## Problem requirements
Every line of the entries below from the one containing "[bluesky] (286, 2231)" to the one containing "Publications (210, 2312)", both ends included, must be written out exactly. No other line belongs in the answer.

Records drawn from a dataset:
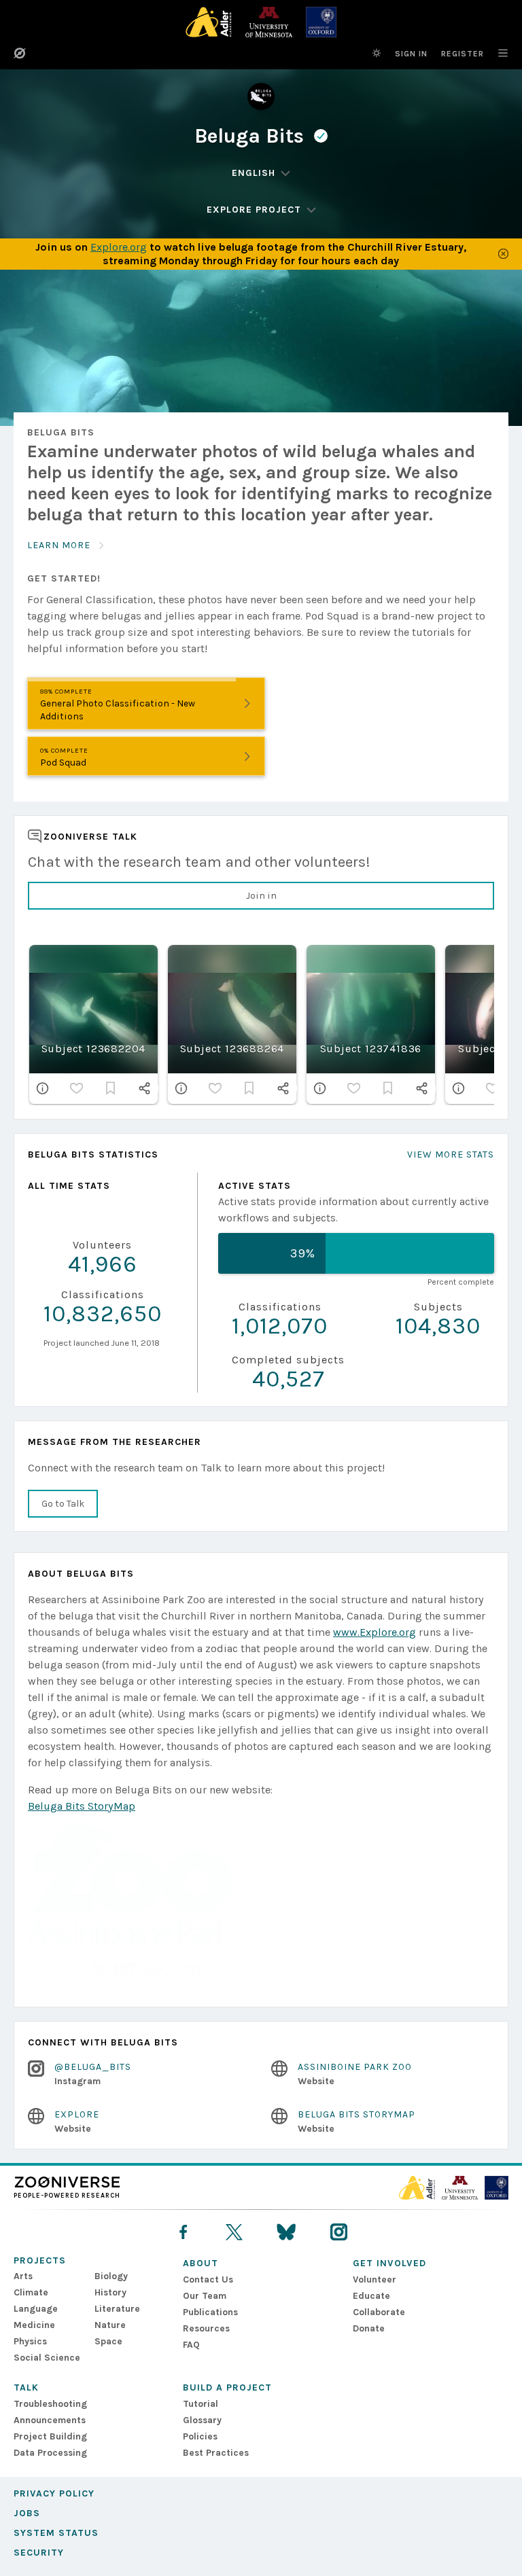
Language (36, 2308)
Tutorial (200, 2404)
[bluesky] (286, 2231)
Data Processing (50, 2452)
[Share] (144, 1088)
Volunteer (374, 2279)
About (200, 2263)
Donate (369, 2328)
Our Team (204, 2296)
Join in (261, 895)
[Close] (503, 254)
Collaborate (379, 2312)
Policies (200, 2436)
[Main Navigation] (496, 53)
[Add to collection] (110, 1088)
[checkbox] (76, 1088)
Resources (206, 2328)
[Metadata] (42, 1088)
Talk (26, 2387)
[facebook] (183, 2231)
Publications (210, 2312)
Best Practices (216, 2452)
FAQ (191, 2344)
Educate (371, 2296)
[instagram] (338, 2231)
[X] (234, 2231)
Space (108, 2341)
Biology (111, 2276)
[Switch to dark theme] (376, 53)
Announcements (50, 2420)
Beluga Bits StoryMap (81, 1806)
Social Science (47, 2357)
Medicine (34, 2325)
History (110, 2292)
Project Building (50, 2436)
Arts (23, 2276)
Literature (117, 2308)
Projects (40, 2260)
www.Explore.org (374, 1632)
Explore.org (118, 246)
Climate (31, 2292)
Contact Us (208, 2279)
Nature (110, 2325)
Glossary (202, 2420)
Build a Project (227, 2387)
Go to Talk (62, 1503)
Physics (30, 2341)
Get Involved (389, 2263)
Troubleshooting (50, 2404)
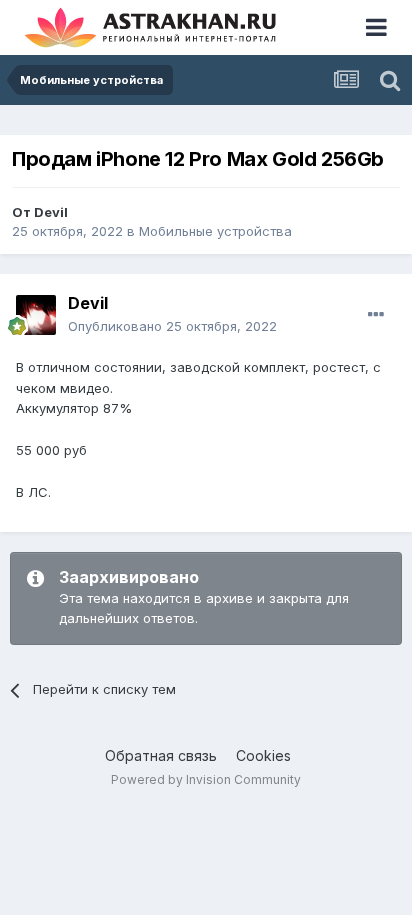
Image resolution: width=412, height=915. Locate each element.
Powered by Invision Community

## Reply
[bluesky] (286, 2231)
Data Processing (50, 2452)
[Share] (144, 1088)
Volunteer (374, 2279)
About (200, 2263)
Donate (369, 2328)
Our Team (204, 2296)
Join in (261, 895)
[Close] (503, 254)
Collaborate (379, 2312)
Policies (200, 2436)
[Main Navigation] (496, 53)
[Add to collection] (110, 1088)
[checkbox] (76, 1088)
Resources (206, 2328)
[Metadata] (42, 1088)
Talk (26, 2387)
[facebook] (183, 2231)
Publications (210, 2312)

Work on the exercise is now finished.